_Given request_
Reproduce, verbatim, the part of the listing that opens with the line containing "This screenshot has width=1237, height=952." and closes with the line containing "tap(269, 286)", both of those lines included.

━━━━━━━━━━━━━━━━━━━━━━━━━━━━━━

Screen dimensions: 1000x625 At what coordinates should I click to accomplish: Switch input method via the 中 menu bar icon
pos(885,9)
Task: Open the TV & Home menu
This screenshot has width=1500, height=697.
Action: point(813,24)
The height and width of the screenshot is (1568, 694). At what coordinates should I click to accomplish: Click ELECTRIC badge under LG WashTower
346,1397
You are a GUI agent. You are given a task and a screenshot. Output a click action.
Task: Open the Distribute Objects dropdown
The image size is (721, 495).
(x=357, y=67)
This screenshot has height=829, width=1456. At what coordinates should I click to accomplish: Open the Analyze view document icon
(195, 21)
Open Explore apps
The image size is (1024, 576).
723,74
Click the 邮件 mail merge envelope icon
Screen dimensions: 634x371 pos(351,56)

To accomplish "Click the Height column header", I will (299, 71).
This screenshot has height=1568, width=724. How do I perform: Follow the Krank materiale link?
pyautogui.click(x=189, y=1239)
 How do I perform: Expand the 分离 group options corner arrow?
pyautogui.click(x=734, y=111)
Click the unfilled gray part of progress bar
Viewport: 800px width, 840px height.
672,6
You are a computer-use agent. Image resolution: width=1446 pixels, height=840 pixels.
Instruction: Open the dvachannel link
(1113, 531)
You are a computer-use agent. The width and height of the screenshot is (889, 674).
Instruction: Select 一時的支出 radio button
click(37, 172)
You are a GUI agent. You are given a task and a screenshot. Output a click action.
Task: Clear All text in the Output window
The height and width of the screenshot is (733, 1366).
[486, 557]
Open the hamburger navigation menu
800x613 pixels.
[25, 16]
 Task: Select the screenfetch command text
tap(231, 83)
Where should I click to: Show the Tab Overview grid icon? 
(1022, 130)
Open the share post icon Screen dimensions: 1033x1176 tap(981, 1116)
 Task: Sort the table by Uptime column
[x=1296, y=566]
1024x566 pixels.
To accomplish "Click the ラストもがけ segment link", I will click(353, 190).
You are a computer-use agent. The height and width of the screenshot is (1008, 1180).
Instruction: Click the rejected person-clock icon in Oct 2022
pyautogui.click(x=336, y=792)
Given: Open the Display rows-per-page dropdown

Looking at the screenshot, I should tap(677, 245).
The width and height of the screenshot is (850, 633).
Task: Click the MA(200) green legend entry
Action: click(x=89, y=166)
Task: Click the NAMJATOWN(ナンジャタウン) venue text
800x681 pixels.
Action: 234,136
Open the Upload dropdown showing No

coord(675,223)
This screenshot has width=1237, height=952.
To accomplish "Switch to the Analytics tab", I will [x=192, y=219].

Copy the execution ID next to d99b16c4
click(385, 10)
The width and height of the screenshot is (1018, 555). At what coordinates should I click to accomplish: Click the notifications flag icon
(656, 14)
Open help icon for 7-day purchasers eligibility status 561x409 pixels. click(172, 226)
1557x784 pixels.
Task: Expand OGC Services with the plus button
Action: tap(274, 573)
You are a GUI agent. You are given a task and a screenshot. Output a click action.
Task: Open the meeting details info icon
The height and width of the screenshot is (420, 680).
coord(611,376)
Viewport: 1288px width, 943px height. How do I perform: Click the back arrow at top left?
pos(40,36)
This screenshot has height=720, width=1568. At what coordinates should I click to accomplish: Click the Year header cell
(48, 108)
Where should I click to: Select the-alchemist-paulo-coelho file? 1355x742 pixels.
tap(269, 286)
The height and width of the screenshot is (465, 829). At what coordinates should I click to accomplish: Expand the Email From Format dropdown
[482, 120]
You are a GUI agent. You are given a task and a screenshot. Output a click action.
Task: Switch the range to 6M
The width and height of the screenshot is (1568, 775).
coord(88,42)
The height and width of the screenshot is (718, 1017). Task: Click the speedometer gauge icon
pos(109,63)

━━━━━━━━━━━━━━━━━━━━━━━━━━━━━━

_Exercise response_
This screenshot has width=1237, height=952.
To accomplish "Switch to the Analytics tab", I will [x=192, y=219].

Copy the execution ID next to d99b16c4
click(385, 10)
The width and height of the screenshot is (1018, 555). At what coordinates should I click to accomplish: Click the notifications flag icon
(656, 14)
Open help icon for 7-day purchasers eligibility status 561x409 pixels. click(172, 226)
1557x784 pixels.
Task: Expand OGC Services with the plus button
Action: tap(274, 573)
You are a GUI agent. You are given a task and a screenshot. Output a click action.
Task: Open the meeting details info icon
The height and width of the screenshot is (420, 680).
coord(611,376)
Viewport: 1288px width, 943px height. How do I perform: Click the back arrow at top left?
pos(40,36)
This screenshot has height=720, width=1568. At what coordinates should I click to accomplish: Click the Year header cell
(48, 108)
Where should I click to: Select the-alchemist-paulo-coelho file? 1355x742 pixels.
tap(269, 286)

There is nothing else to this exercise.